Wednesday, May 22, 2019

Awk, Awk!

No, not the sound of a large bird.  I am trying to separate the columns of a csv file.  It does okay until I hit a line with comas inside the quotes.  Here is the command:
awk -F"\"*,\"*" '{print $1,$4,$5,$9}' USATodayList.csv
 Here is a line that it does not behave on:
58,Apr  3 2009 12:00AM,13,Binghamton,NY,N.Y.,42.0986867,-75.9179738,"Wearing a bulletproof vest, Jiverly Wong, 41, entered a citizenship class and fired 98 shots from two handguns. Wong killed 13 people and injured several more before shooting himself.",Shooting,Public Killing,Y,Y,,,,
Field 9 stops after
Wearing a bulletproof vest
Would it make sense to replace all the "," strings with | and use that as the field separator?  But that does not replace commas not in quotes.  How do I replace all commas not in quotes with |?  If I can do this operation first, I think that awk command will work with -F|

This gets less and less fun with time.
sed -e 's/\\"([[:print:]]\),\([[:print:]]\"\)/\1|\2/g' temp.csv

replaces all the commas with | including the ones inside the the quotes. But only from the shell.  From a bash script, it insists that the file is not there, but I can ls it just fine.

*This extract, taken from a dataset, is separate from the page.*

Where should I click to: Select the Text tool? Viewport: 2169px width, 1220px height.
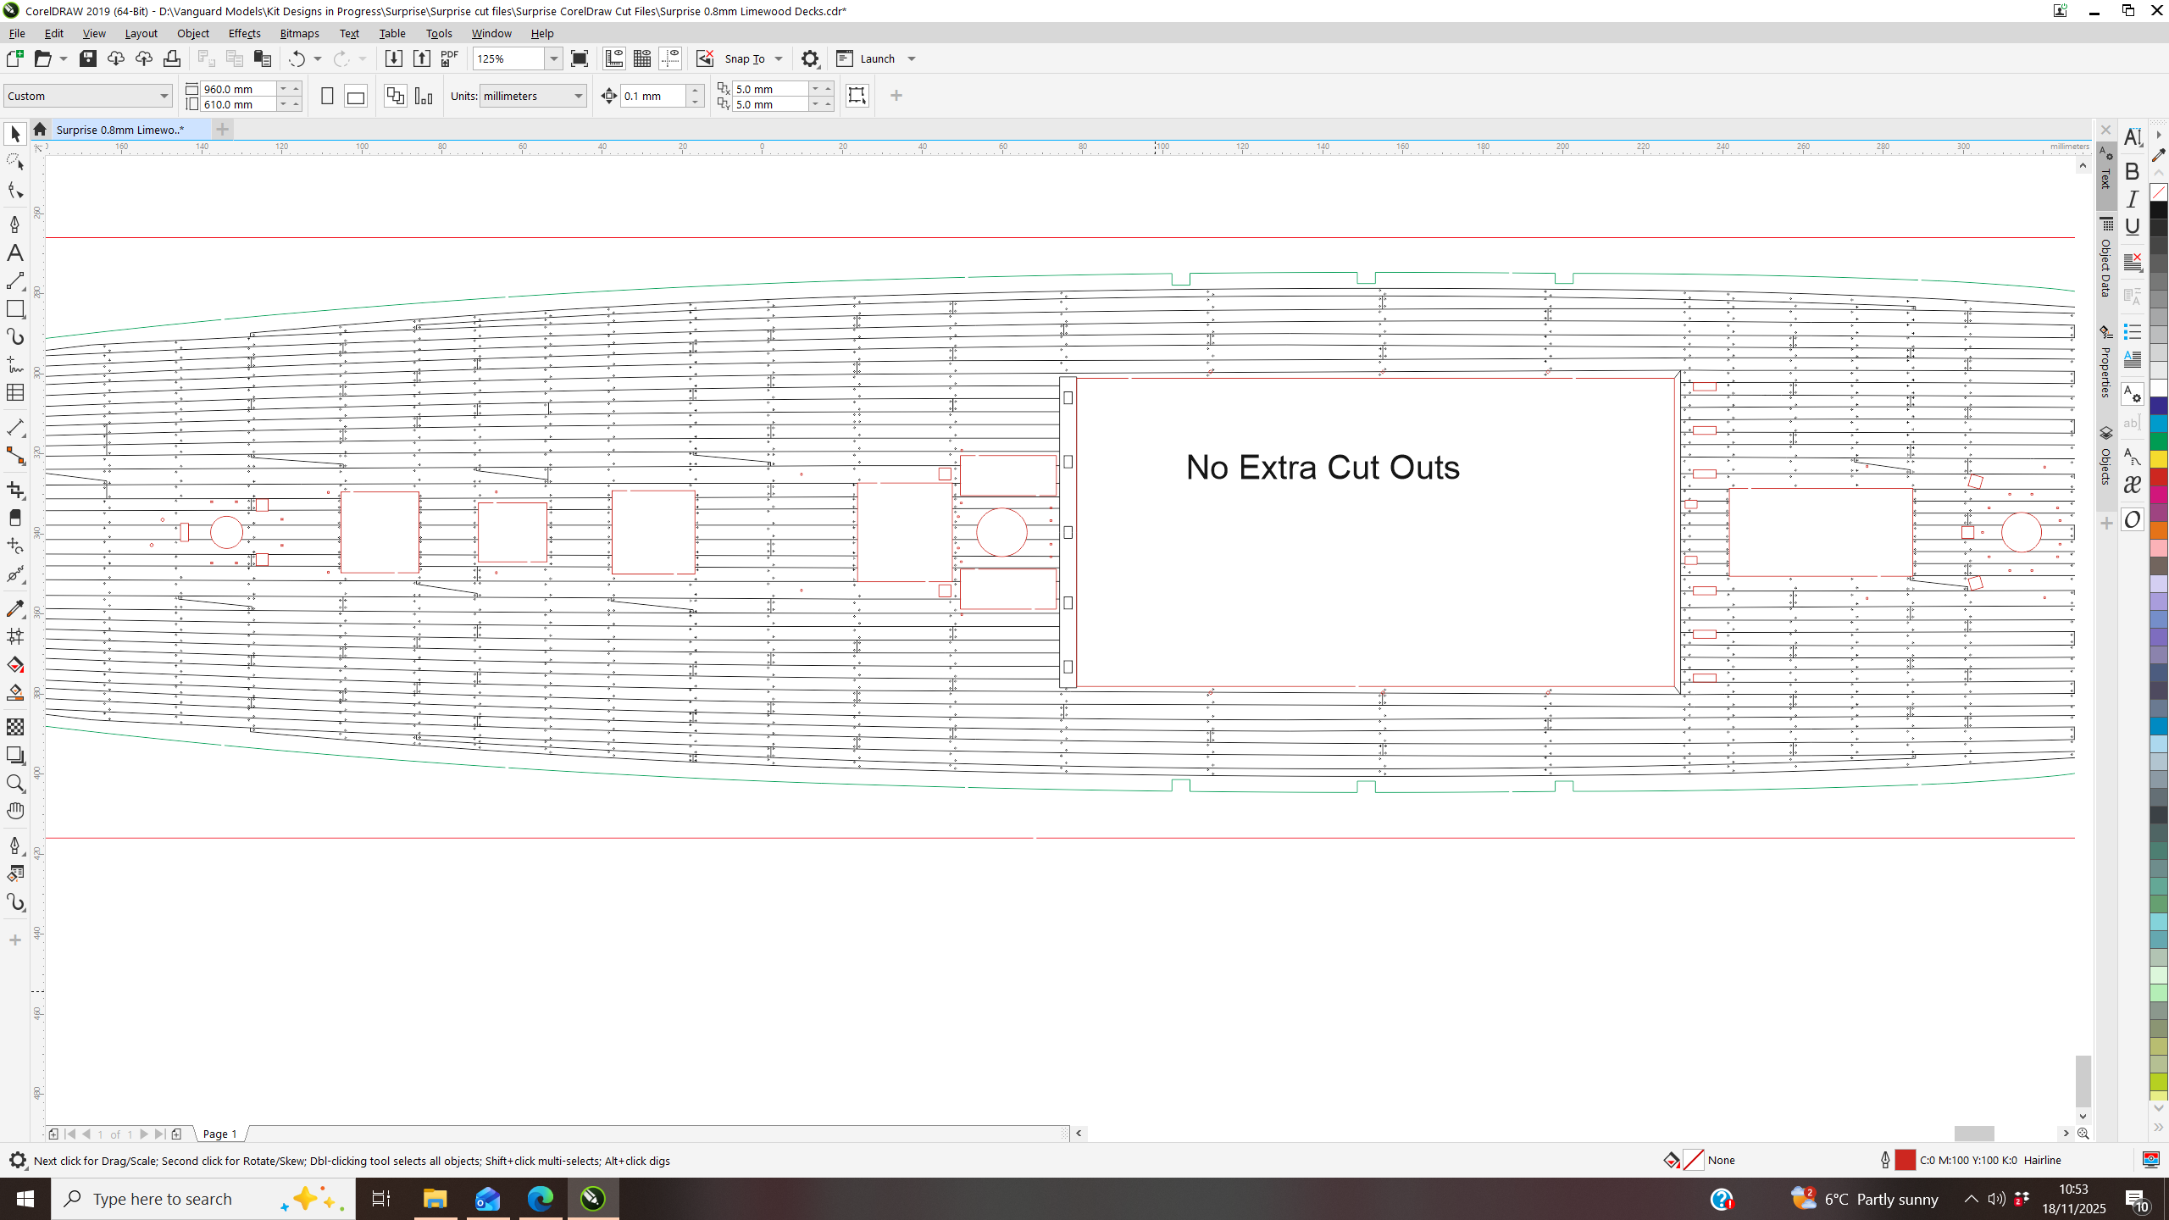point(15,252)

Is sed already beyond my abilities?  Should I write a C program instead?

The problem is that I only want to replace commas not in quotes, or all commas not followed by a space.

I seem to be getting there:
sed -e 's/\(\"[[:print:]]\)*.*\(\"[[:print:]]\)/\1|\2/g' filename
Back in the days of the DEC-10, it was claimed that many TECO commands (a text editor for the DEC-10 were indistinguishable from line noise.  (And if you are the period when modems were strictly devices for converting ASCII values to weird sounds, you know what line noise was.)

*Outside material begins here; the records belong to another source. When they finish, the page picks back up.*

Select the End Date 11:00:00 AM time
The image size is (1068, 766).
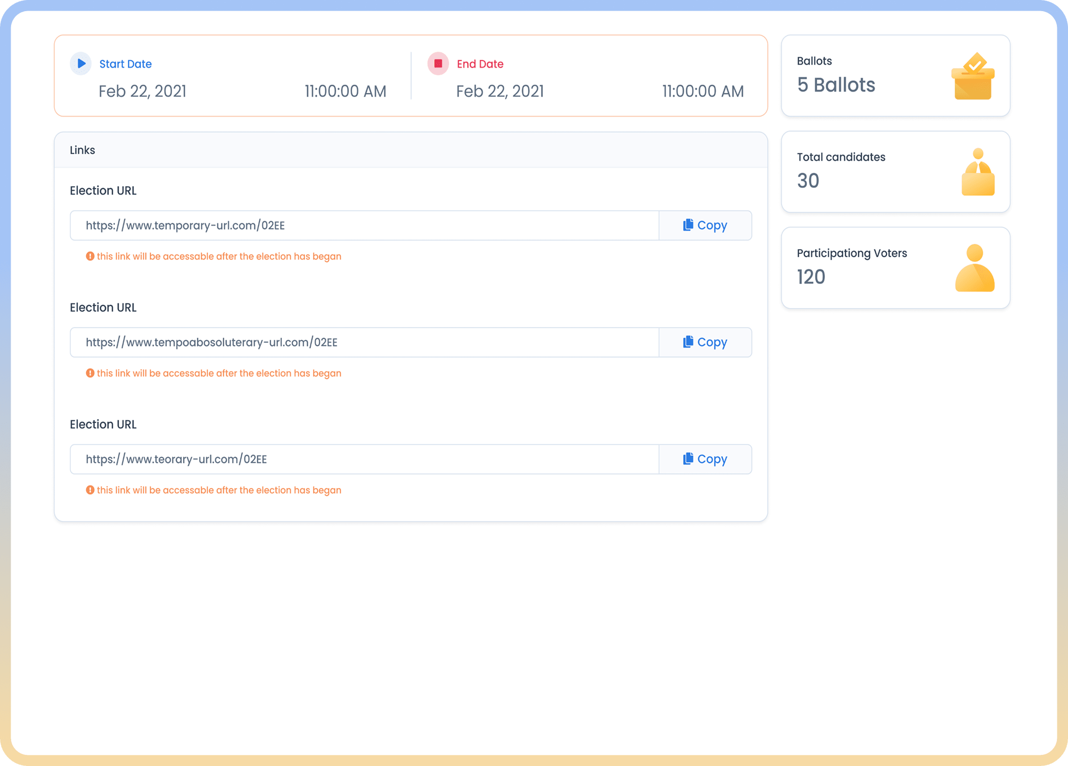click(702, 91)
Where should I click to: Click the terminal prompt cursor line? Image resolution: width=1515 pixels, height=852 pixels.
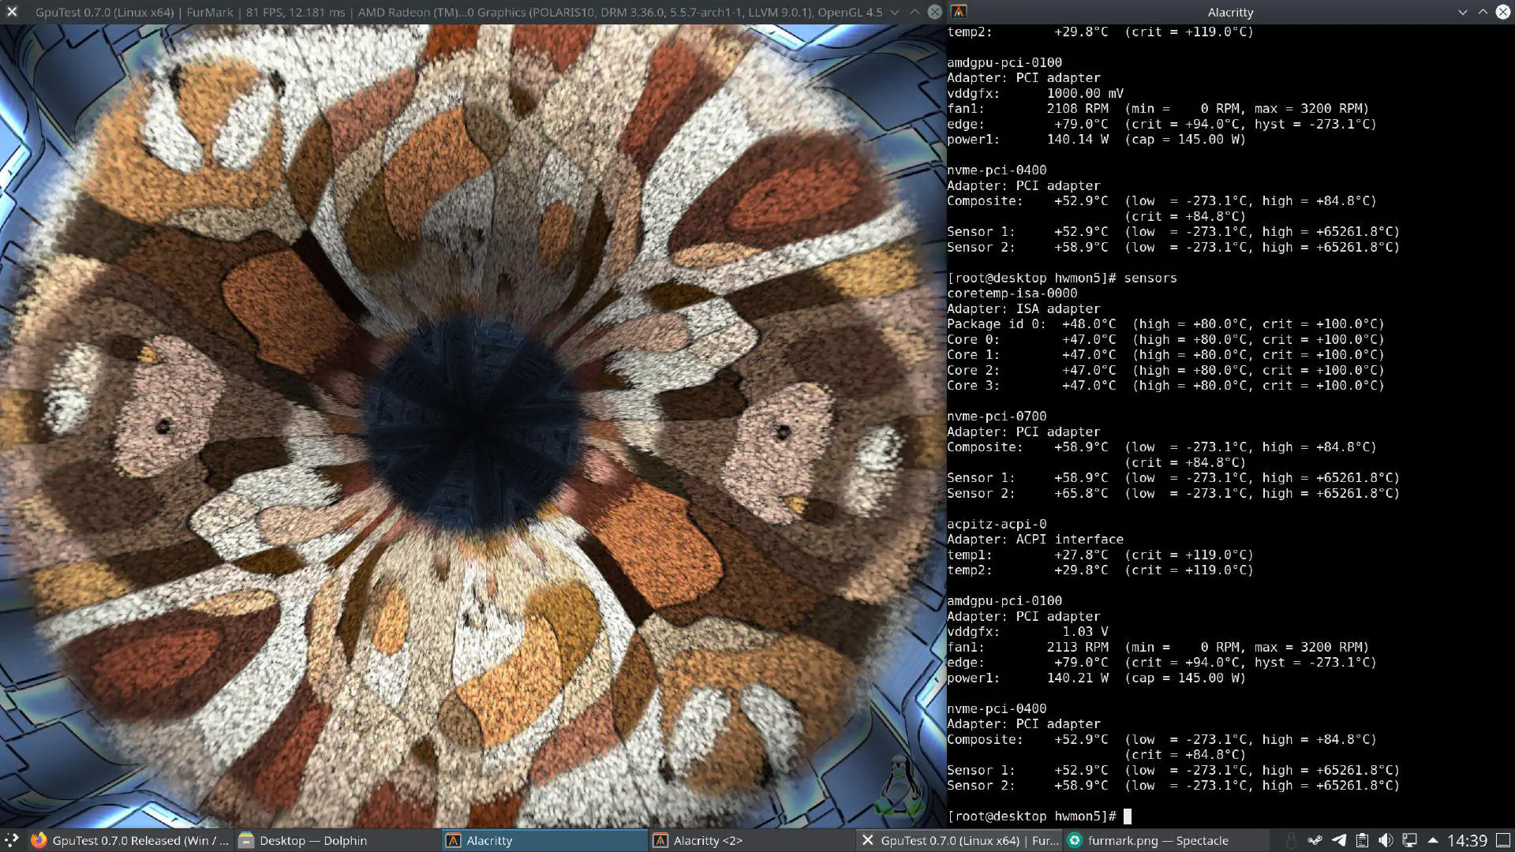(1128, 817)
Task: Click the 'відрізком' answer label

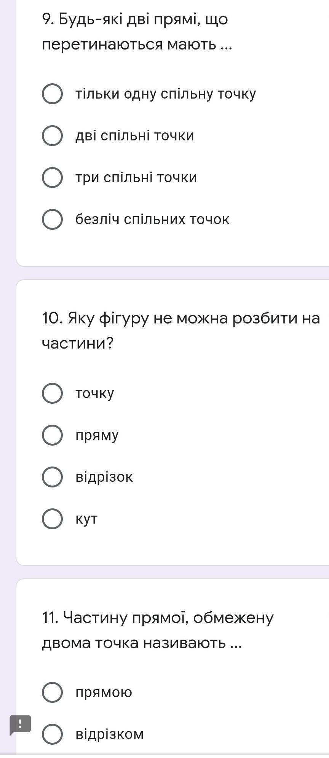Action: coord(110,734)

This still does nothing for commas not in quotes, but I think I see the way to do that next.

Nope, but the good hearted soul that extracted the data as a CSV did it again as a |separated file.

Next step: extract proper nouns (schools, business names, names of victims and killers) then feed them into a search engine automatically and retrieve URLs.  This is going to be harder.

4 comments:

  1. There's no guaranteed solution with awk, but for this specific case, it should be sufficient to replace all commas followed by a space with something unique, then run it through awk, then reverse the transformation:

    sed -e 's/, /__/g' | awk -F, '{print $1,$4,$5,$9}' | sed -e 's/__/, /g'

    -j

    ReplyDelete
  2. I have not tried this myself, but you might want to check out this "advanced feature" of gawk: Defining Fields by Content.

    (Or use Text::CSV in Perl. But that's me.)

    ReplyDelete
  3. 1) sed?

    2) "Some people, when faced with a Unix problem, think 'aha! I know! I'll use sed!' ... now they have TWO problems."

    3) I would probably honestly write a parser.

    ReplyDelete
  4. What is blowing things up--as I'm sure you've figured out--is that you've got commas embedded inside the fields.

    If you know Python, you can use the CSV module to simplify this for you--it (should) notice when a field begins ," and ends ", and treat what is in the middle as a single string.

    Otherwise you're going to need a simple state machine to find commas between " and turn them into something else, then turn them back.

    ReplyDelete